Blueberry being named state fruit welcome news to Poplarville residents

Gov. Tate Reeves launched the week by signing several pieces of legislation into law, including HB 1027, officially designating blueberries as the state fruit.
Published: Mar. 14, 2023 at 6:50 PM CDT
Email This Link
Share on Pinterest
Share on LinkedIn

POPLARVILLE, Miss. (WLOX) - Gov. Tate Reeves launched the work week by signing several pieces of legislation into law, including House Bill 1027, officially designating blueberries as the state fruit.

It all stems from one fourth-grade class in Madison.

“So do y’all think we should sign it? Yes! Well, let’s do it then.

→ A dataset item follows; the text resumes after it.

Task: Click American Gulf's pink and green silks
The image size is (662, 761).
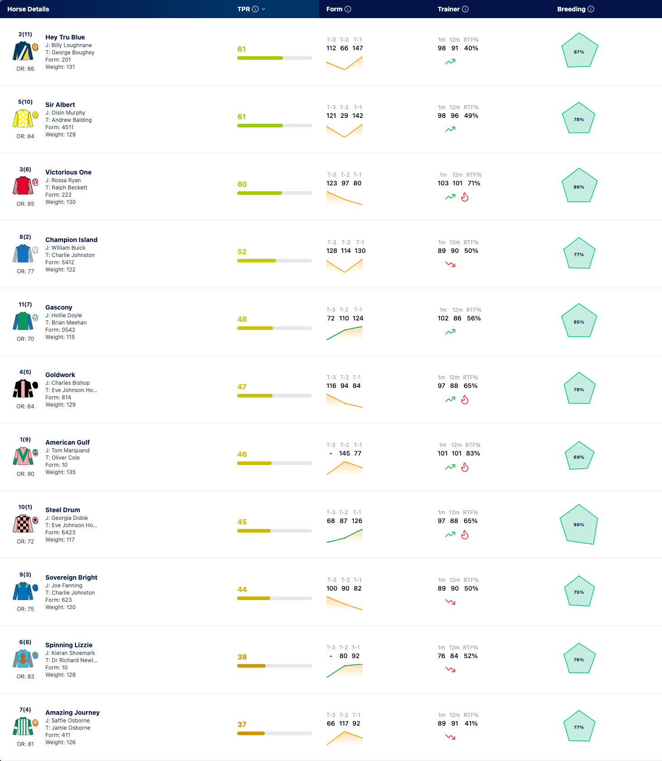Action: (x=23, y=456)
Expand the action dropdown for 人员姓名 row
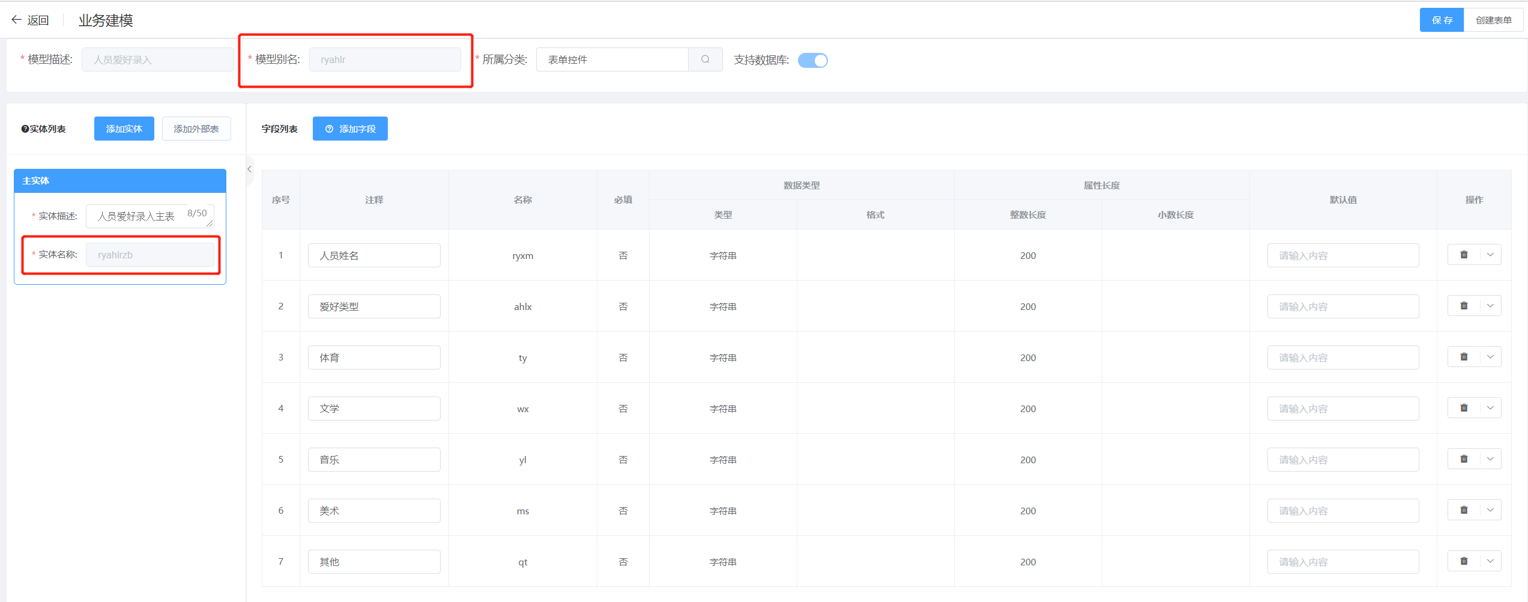 pos(1490,255)
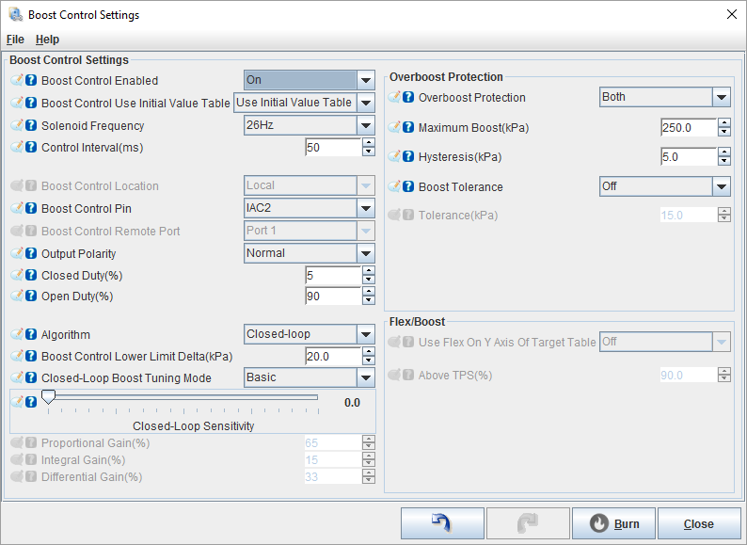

Okay?” Reeves said during Monday’s signing.

The announcement is well-received by one Poplarville group that has been celebrating blueberries annually since 1984.

“We’re excited that this young group, while they were studying Mississippi, realized we didn’t have a fruit for Mississippi,” said Shirley Wiltshire, president of the Blueberry Jubilee Council.

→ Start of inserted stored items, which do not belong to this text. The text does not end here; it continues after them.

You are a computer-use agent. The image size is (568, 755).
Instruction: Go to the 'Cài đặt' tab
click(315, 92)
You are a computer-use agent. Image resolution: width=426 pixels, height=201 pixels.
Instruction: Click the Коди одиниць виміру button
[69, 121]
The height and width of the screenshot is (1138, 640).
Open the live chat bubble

The Blueberry Jubilee is a blueberry-themed city fair that attracts more than 10,000 people every year, according to its website.

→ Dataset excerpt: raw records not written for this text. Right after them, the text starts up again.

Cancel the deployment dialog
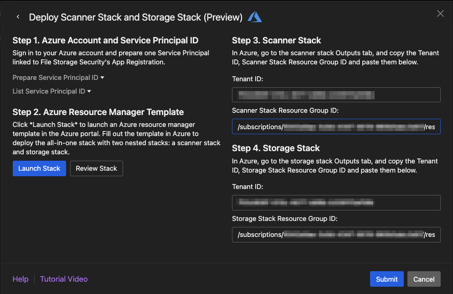The height and width of the screenshot is (294, 453). click(x=424, y=279)
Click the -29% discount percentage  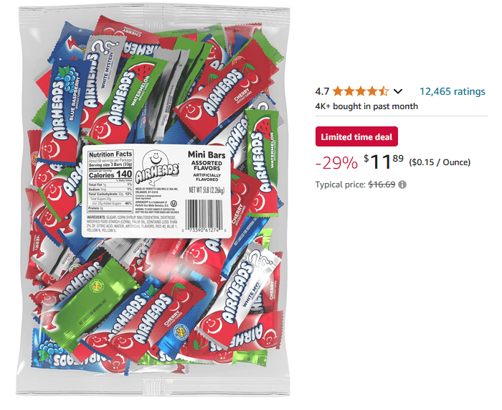pos(336,162)
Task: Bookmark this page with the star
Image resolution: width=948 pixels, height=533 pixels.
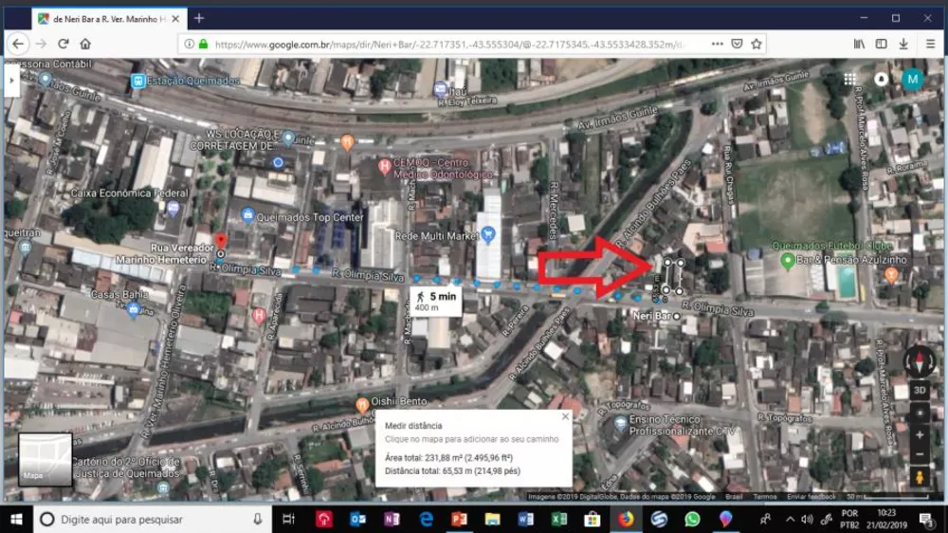Action: click(x=757, y=44)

“This is a fruit that’s grown across Mississippi. It’s just a good fruit and nutritious fruit to eat for any age group,” she said.

Down the road at Mississippi State University’s experimental station, researchers grow blueberries to study, analyzing sugar content among other things across different varieties.

“Blueberries are a very healthy product. I think that’s one of the main drivers over the last few years is, you know, the marketing behind blueberries and showing that they’re really good for you,” said MSU researcher Eric Stafne.

Stafne said blueberries are the most commercially grown fruit in the state, estimating about 2.5 million pounds produced each year, but that’s not all.

“We do have a lot of native, wild blueberries in the state that just grow everywhere in the woods, and you can go and find the bushes very easily. And so, it’s really fitting that, you know, blueberry was chosen for this honor,” he said.

Stafne said these berries are blooming early due to this year’s warmer weather.

“What we need to have happen is more people eat them in more higher quantities because, you know, it would be better for our health but also better for our economy if we can do that,” Stafne said.